Pablo Milanés dies: legend of Cuban music at the age of 79
Pablo Milanés Arias was born in the city of Bayamo, in eastern Cuba, in 1943, the youngest of five siblings born to working-class parents.
His musical talent was evident from an early age. At the age of six, Milanés began participating in, and often winning, singing contests on local television and radio stations, and later studied at the Municipal Conservatory of Havana.
Despite formal training, he generally credited the bohemian musicians of his local neighborhood as the inspiration for his early career.
Although he supported the Cuban Revolution of 1959, Milanés was an early target of Fidel Castro’s government, which cracked down on “alternative” culture.
The musician was reportedly bullied for wearing his hair in an afro, and in 1965 was sent to an agricultural labor camp for his interest in foreign music.

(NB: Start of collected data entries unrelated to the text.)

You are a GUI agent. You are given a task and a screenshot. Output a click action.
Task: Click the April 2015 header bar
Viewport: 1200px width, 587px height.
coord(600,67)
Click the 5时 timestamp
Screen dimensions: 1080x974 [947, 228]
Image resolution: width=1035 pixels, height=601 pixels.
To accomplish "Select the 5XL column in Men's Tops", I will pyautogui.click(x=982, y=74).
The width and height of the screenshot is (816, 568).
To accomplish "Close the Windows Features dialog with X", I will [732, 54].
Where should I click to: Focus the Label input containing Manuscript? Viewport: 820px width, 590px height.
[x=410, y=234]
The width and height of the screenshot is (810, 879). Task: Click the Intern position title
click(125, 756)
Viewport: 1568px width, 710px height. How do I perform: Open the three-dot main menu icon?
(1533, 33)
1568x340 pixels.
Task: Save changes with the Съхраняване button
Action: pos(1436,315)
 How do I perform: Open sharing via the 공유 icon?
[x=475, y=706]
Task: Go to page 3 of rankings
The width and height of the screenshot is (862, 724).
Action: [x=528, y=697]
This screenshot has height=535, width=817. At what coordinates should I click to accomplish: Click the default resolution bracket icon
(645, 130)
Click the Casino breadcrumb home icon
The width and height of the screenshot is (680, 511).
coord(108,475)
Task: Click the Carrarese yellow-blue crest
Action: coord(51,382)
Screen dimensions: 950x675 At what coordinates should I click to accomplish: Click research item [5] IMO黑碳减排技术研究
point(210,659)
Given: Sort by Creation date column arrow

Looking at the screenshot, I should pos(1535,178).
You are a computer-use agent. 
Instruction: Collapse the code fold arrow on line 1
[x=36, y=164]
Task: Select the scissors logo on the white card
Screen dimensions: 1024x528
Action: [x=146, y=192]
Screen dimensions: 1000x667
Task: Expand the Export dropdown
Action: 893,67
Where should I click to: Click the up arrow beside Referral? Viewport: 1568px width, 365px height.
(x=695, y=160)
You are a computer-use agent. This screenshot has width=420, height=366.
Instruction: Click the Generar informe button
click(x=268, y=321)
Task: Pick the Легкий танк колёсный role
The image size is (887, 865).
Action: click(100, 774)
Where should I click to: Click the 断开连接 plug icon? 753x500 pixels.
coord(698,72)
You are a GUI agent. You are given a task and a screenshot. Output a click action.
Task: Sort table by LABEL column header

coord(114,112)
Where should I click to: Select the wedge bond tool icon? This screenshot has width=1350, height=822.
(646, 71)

Finally he escaped and denounced the camps. But the experiences did not dampen his fervor for the revolution and he began to incorporate politics into his music.
Working with musicians such as Silvio Rodríguez and Noel Nicola, and sponsored by the Castro government, he co-founded the nueva trova movement, designed to update traditional Cuban popular music for modern, post-revolutionary society.
In 1987, the New York Times, externalcalled Rodríguez and Milanés, close collaborators, “as much a symbol of Cuba and its revolution as Fidel Castro and his beard”.
“The success of Silvio and Pablo is the success of the Revolution,” Fidel Castro said at a reception honoring the artists in 1984.